WRITTEN INSTRUCTION A:
Reproduce the passage on school cybersecurity between "Cybersecurity Experts Call" and "or potentially stolen.", inclusive, substituting "elementary and secondary" for "K–12".
WRITTEN INSTRUCTION B:
Summarize the text on school cybersecurity in two sentences.

TEXT PROVIDED:
** BEGIN **

School Cyber Attacks

Cybersecurity Experts Call for More Transparency and Immediate Resources for Schools

'A lack of guidance is not what's holding schools back; it's a lack of resources and a lack of oversight'

The nation’s public K–12 schools need help to address widespread cybersecurity vulnerabilities and a crippling shortage of resources for those needs, and state and federal legislators have begun to propose ways to meet those needs.

But there’s another element to K–12 cybersecurity that, so far, education leaders and lawmakers have been hesitant to bring into the spotlight: The potential dangers to staff and students when a cyber incident occurs and data is stolen or potentially stolen.

In several recent reports from national cybersecurity nonprofits and the private sector, IT professionals are calling for greater transparency and accountability from school districts in their cybersecurity efforts — including mandated public disclosure when student or staff data has been breached.

** END **

RECORDS:
** BEGIN **

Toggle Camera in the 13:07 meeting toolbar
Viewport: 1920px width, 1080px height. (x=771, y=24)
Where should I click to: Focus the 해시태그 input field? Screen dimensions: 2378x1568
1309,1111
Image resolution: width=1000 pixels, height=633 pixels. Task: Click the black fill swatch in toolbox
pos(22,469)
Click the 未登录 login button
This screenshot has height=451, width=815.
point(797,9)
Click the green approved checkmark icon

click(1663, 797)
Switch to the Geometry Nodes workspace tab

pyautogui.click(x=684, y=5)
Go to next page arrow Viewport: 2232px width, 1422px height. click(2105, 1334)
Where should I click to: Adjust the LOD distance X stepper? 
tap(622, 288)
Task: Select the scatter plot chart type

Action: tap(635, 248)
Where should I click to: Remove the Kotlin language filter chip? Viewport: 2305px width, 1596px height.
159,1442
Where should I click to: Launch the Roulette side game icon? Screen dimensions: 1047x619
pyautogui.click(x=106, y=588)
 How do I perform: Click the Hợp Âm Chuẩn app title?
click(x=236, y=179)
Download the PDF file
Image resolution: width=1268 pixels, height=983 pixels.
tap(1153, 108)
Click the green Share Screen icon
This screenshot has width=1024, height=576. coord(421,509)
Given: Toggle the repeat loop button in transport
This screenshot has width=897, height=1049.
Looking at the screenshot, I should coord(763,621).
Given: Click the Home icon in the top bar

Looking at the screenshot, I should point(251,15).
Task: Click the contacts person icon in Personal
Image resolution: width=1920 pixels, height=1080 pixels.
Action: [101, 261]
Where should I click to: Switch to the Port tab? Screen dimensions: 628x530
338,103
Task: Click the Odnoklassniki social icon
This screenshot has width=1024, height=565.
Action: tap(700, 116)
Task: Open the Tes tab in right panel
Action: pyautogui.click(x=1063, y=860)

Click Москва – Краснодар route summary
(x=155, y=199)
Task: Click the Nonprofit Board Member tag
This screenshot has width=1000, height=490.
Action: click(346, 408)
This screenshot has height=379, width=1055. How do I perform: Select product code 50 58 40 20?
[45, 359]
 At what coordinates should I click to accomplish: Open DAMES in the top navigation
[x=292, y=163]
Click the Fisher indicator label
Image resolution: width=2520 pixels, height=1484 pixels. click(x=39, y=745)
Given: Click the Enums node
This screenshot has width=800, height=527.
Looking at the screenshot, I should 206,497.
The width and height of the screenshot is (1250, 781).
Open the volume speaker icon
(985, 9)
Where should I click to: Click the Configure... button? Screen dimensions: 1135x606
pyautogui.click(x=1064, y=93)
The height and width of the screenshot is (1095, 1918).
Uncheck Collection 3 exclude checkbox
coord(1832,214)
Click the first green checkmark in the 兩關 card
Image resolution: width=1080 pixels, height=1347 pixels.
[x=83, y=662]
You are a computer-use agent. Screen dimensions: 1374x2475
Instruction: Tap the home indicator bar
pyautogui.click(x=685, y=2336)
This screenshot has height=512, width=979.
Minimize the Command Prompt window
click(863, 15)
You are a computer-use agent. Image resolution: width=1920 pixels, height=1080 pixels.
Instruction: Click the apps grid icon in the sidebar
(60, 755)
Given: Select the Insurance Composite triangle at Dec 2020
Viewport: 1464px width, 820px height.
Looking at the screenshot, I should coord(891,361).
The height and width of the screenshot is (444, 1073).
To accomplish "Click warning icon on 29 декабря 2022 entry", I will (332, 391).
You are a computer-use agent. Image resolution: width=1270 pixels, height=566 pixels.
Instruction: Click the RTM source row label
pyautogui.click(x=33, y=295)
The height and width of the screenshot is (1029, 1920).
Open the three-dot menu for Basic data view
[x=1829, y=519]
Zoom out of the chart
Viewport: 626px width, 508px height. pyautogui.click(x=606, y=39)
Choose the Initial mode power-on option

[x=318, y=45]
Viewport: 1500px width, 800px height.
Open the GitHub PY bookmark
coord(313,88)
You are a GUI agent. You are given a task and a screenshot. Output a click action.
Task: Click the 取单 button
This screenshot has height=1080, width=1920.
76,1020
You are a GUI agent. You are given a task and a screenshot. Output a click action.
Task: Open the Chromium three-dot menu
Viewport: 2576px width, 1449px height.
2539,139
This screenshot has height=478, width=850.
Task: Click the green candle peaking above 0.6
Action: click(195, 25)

** END **

PROBLEM SOLUTION A:
Cybersecurity Experts Call for More Transparency and Immediate Resources for Schools

'A lack of guidance is not what's holding schools back; it's a lack of resources and a lack of oversight'

The nation’s public elementary and secondary schools need help to address widespread cybersecurity vulnerabilities and a crippling shortage of resources for those needs, and state and federal legislators have begun to propose ways to meet those needs.

But there’s another element to elementary and secondary cybersecurity that, so far, education leaders and lawmakers have been hesitant to bring into the spotlight: The potential dangers to staff and students when a cyber incident occurs and data is stolen or potentially stolen.

PROBLEM SOLUTION B:
The nation's public K–12 schools face widespread cybersecurity vulnerabilities and a crippling shortage of resources, and state and federal legislators have begun to propose ways to meet those needs. Recent reports from national cybersecurity nonprofits and the private sector show IT professionals calling for greater transparency and accountability from school districts, including mandated public disclosure when student or staff data has been breached.